My amazing professor Gene Rice once told me that “you haven’t really learned something until you can teach it to somebody else”. I’ve always taken that to heart. But am I a teacher? No, I don’t think so.

I “interpret”. I interpret complicated literature or deep philosophy or economic lectures so that anyone can understand them. I interpret my experiences that have applicable lessons about life. I interpret the ways things connect to one another and the complexity of intersection.

All along, I also remember that information is fairly useless if you can’t do something with it. I’m not that creative or original, I doubt I’ll invent something extraordinary or free a generation with my words. But whether I manage to accomplish something with the limited understandings I can possess in my short human life, is inconsequential when compared to what I accomplish when I can spread those ideas beyond myself, and hope that someone they touch does something amazing with them.

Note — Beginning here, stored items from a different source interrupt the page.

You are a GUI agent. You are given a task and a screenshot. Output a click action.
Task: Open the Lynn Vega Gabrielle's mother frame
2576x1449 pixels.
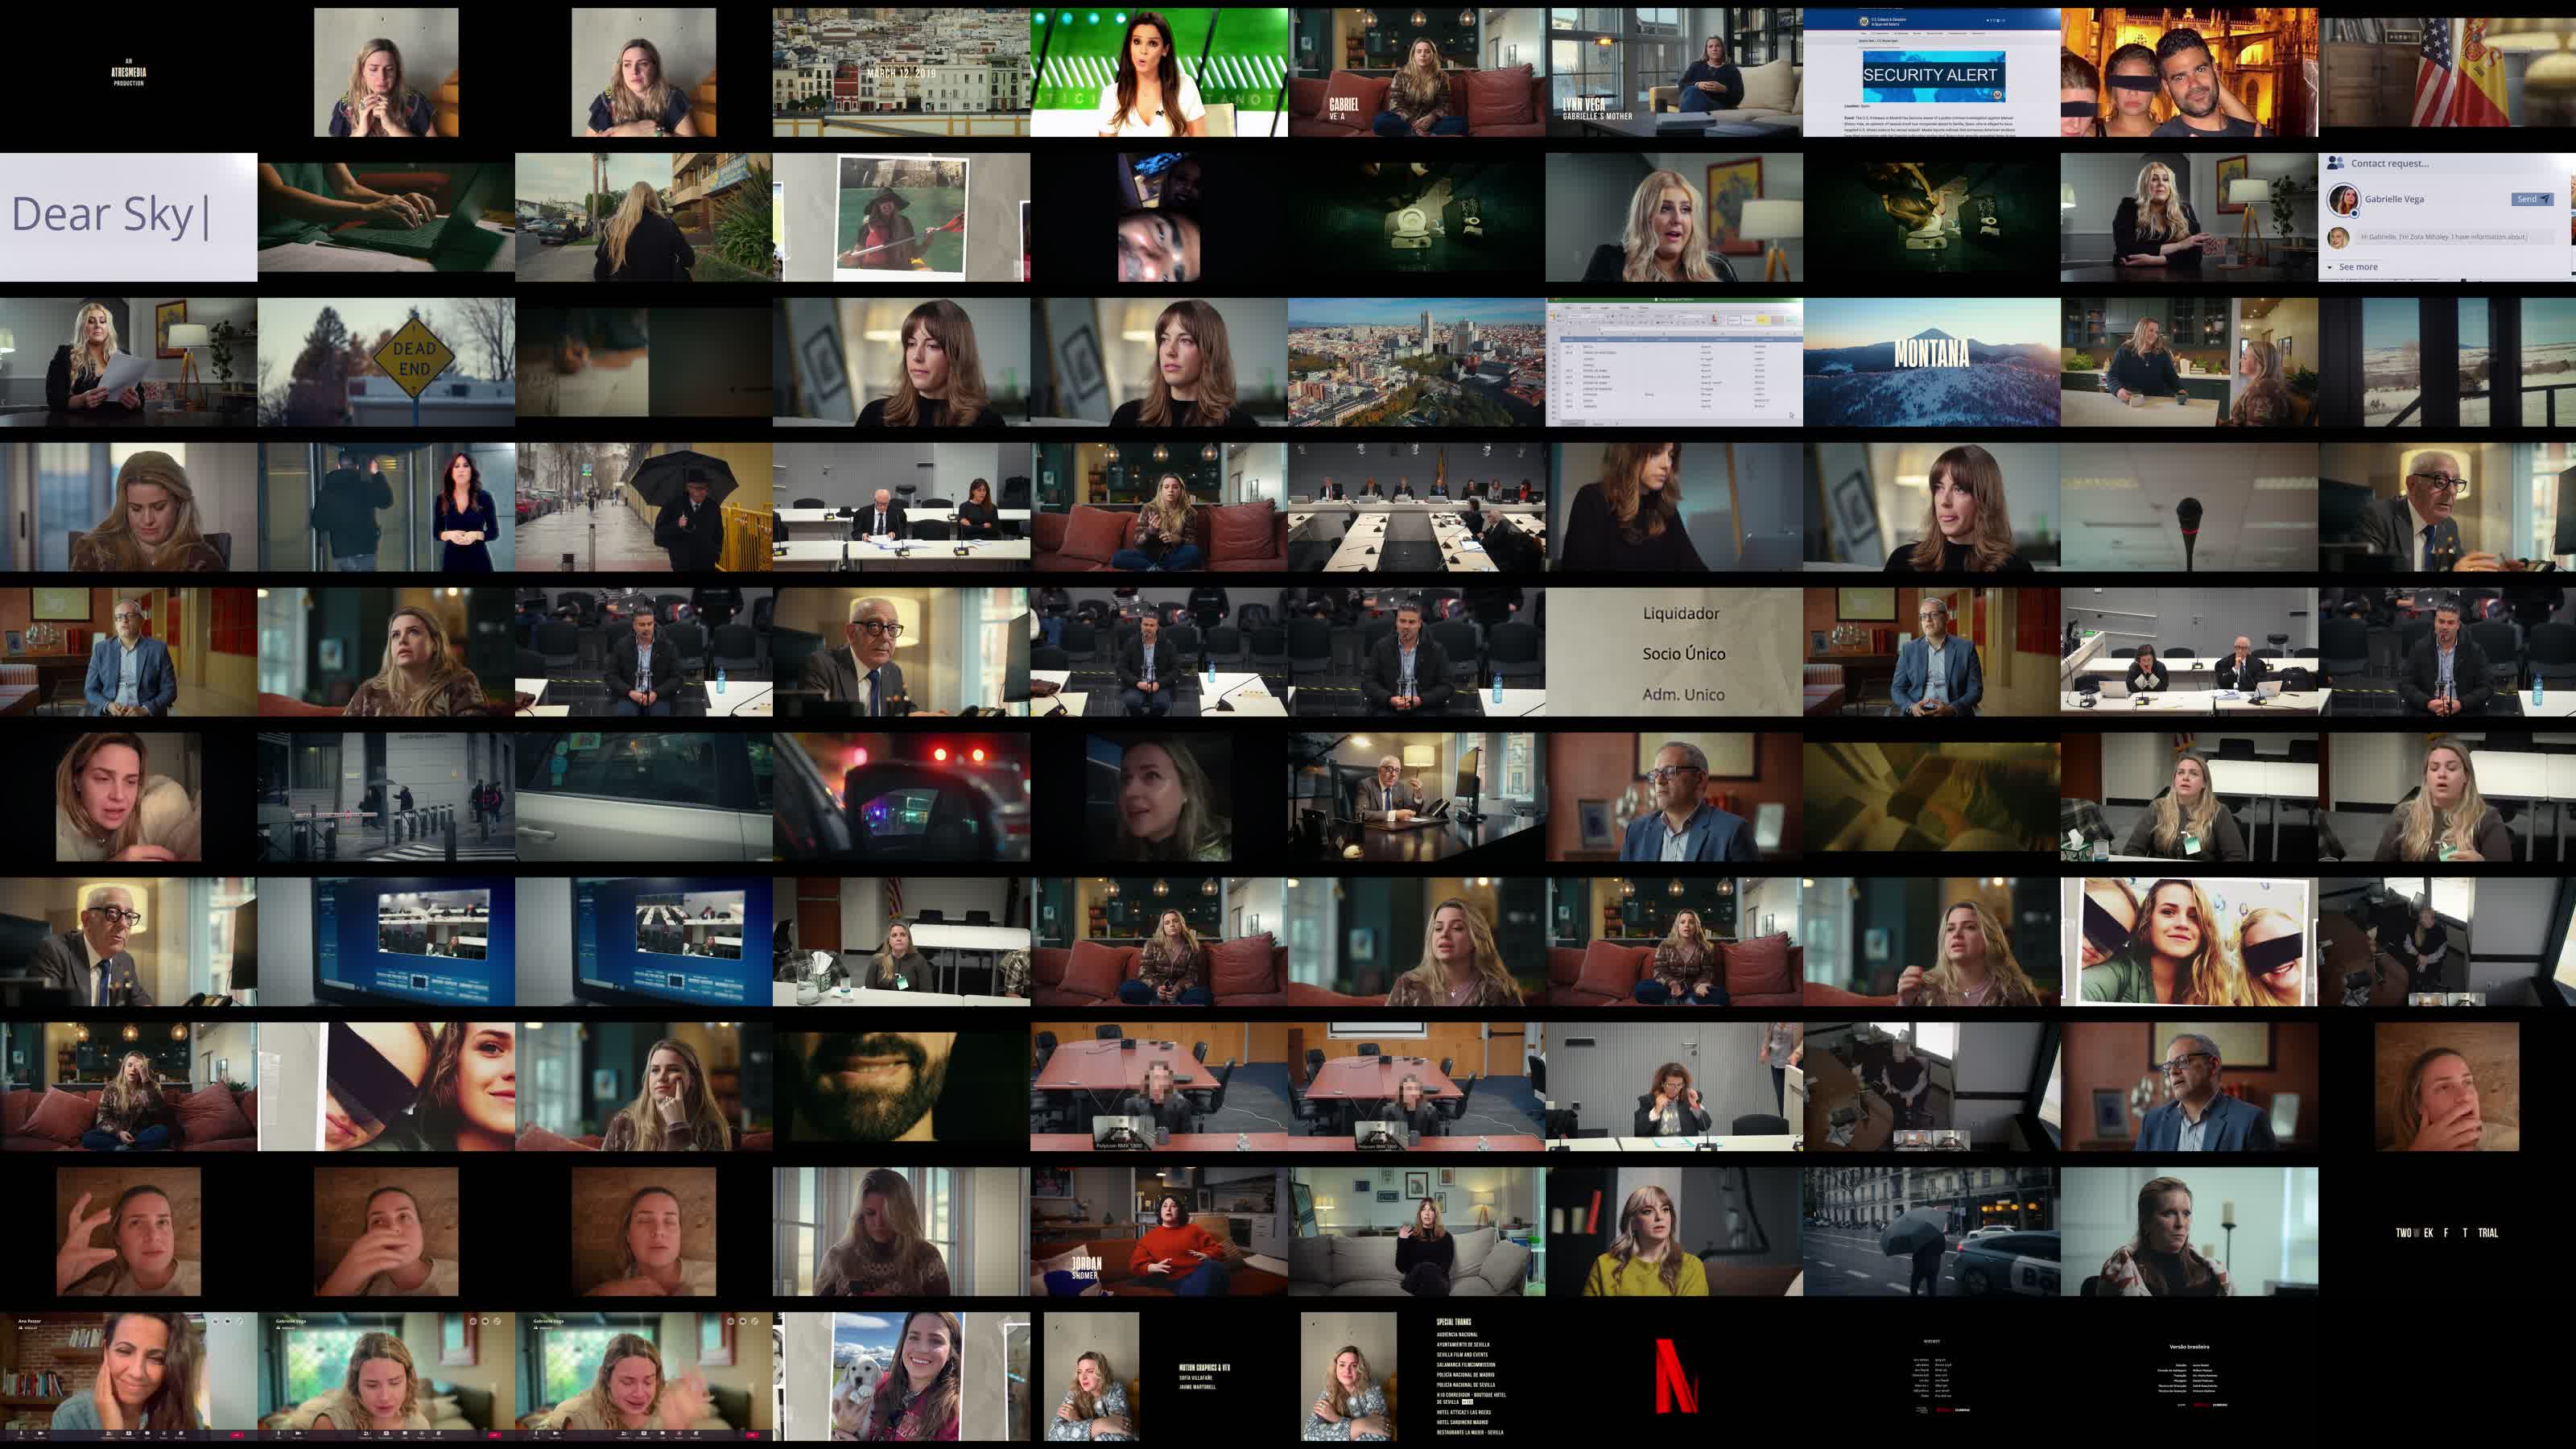1674,72
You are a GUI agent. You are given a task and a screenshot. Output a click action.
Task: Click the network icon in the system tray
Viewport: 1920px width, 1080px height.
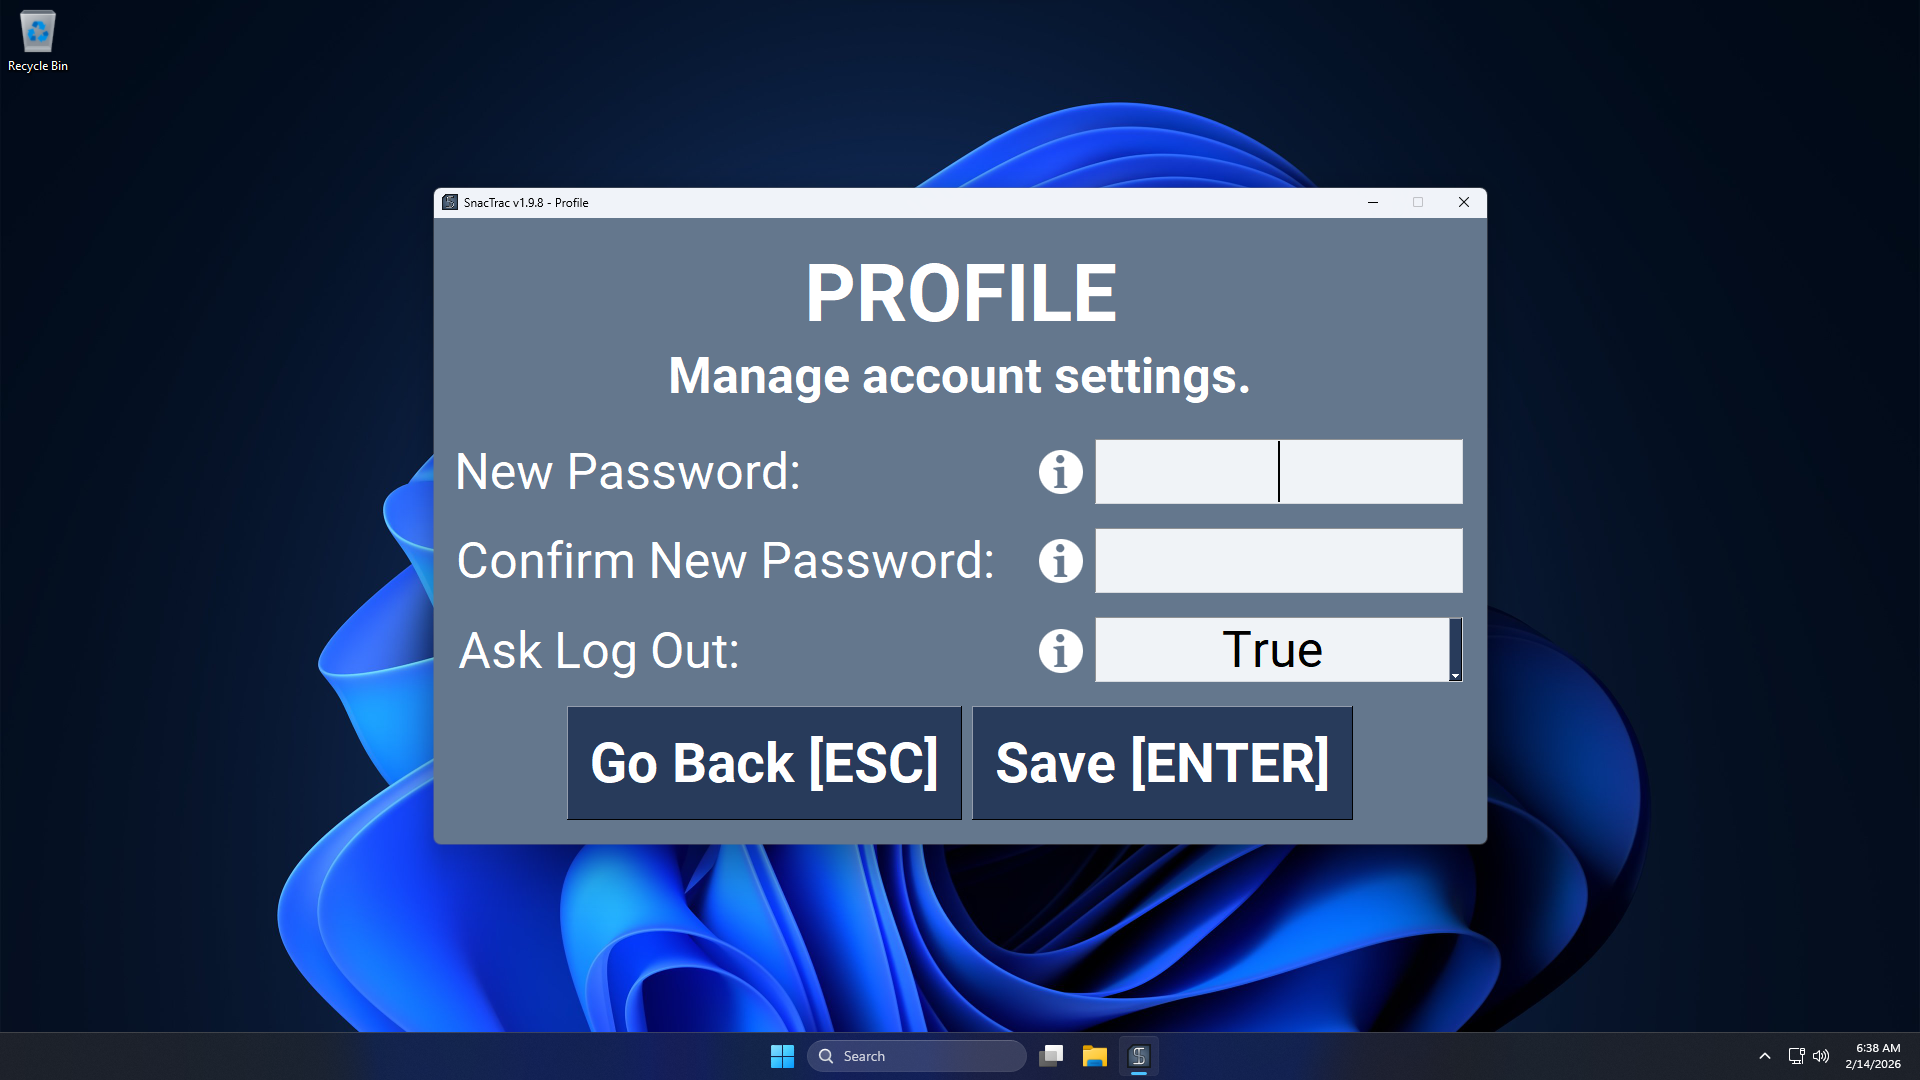(x=1796, y=1056)
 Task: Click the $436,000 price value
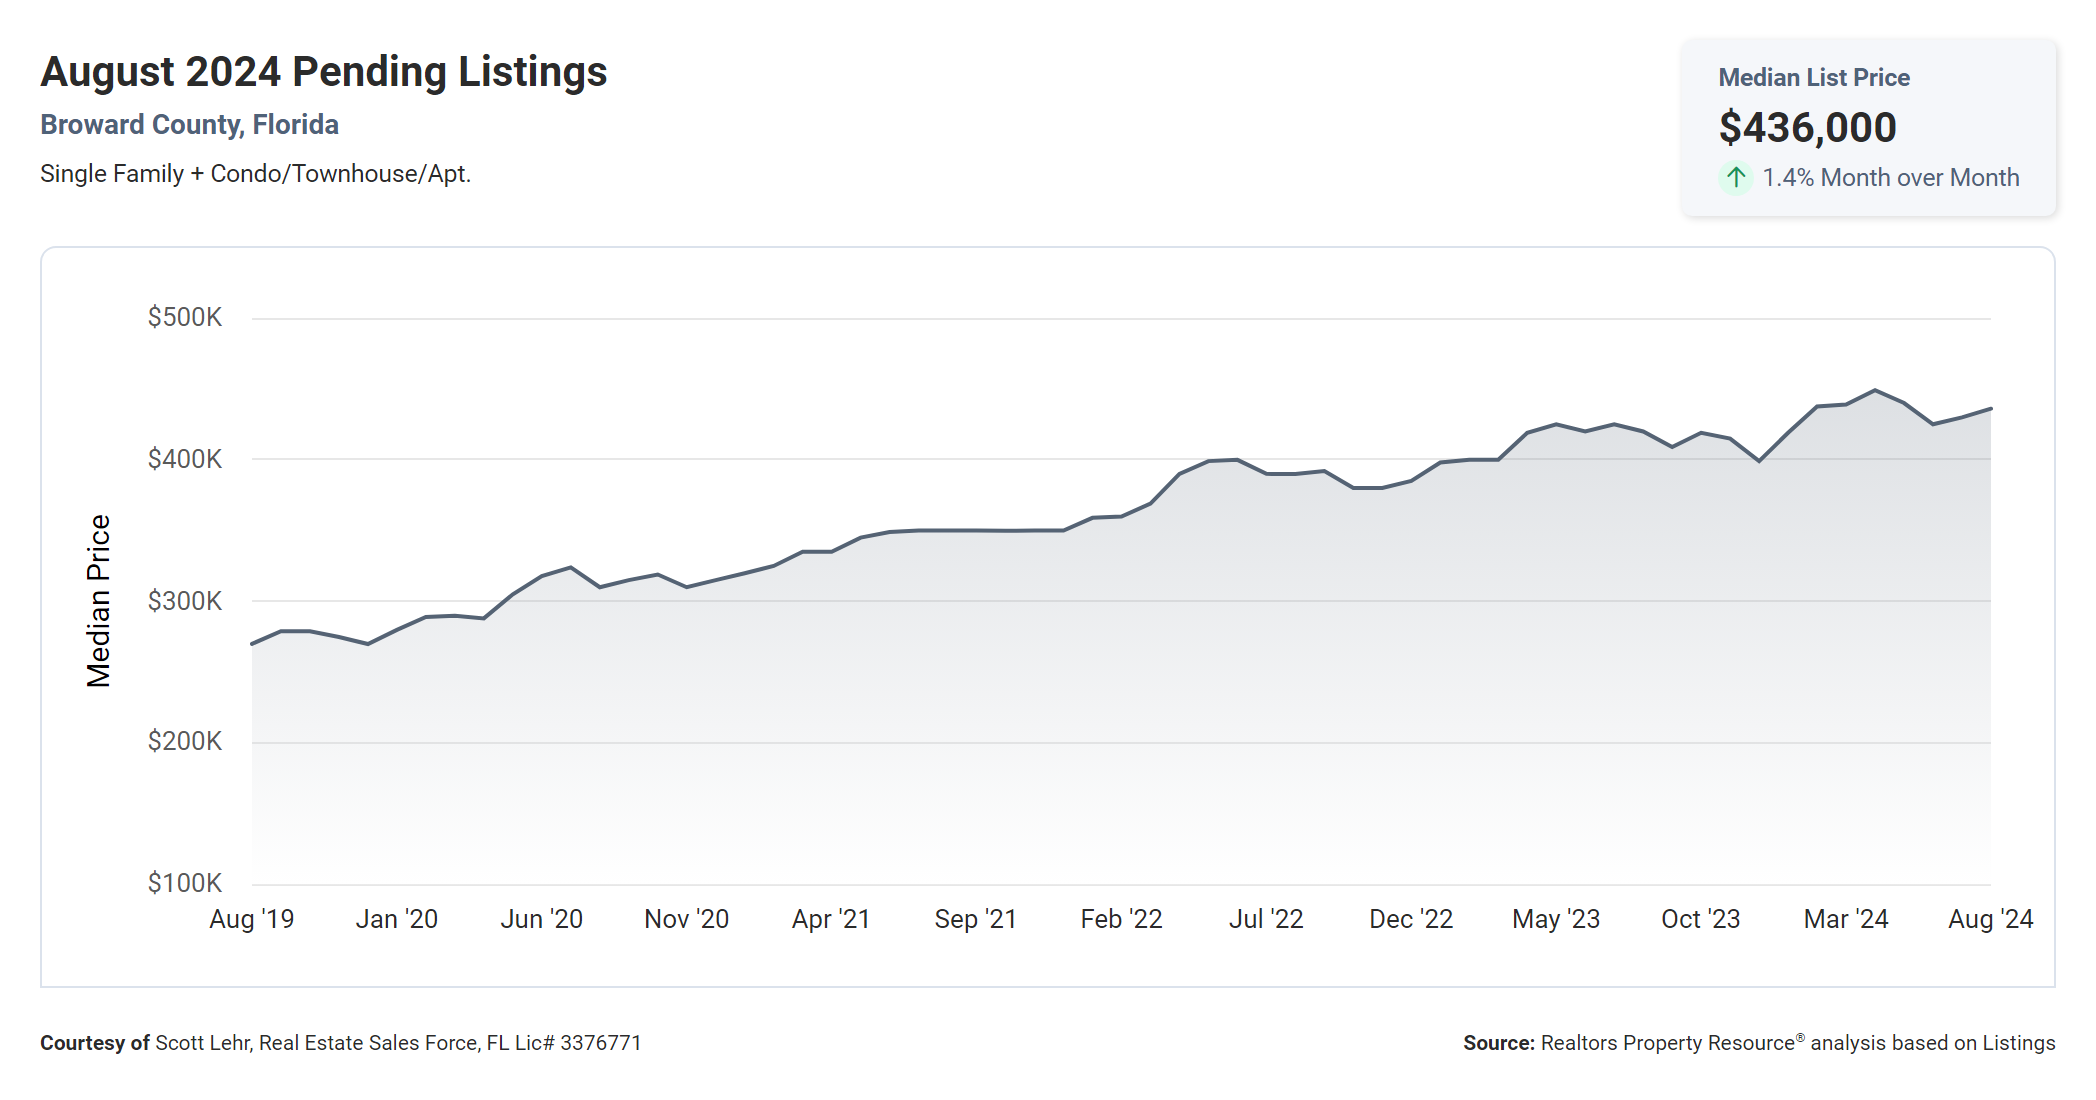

I seek to be accessible, to be understood, to be useful and to be helpful. I’ve always been fond of words as my medium for that. People who know me in person know I can’t shut up, and people who see my Facebook know the same.

So my writing style evolved from all of this. From the brilliant intellectual who raised me, from the elitism inherent in much academia, from the complexity of people trying to build something from simple truths like freedom or equality. From the fact that ordinary people aren’t incapable of understanding concepts I hold dear, they’ve just been denied access to them for a variety of reasons.

I love to translate complexity and I love to share knowledge that should not be exclusive. I love the mind, and the things people can do with concepts they’ve never considered before. I feel a responsibility to amplify ideas I think are good, and that isn’t just done by shouting louder than everybody else.

I am not the philosopher or the epic writer, I am not the figurehead or the leader, the public speaker or the entertainer. I am simply an interpreter, and I’m doing the best I can.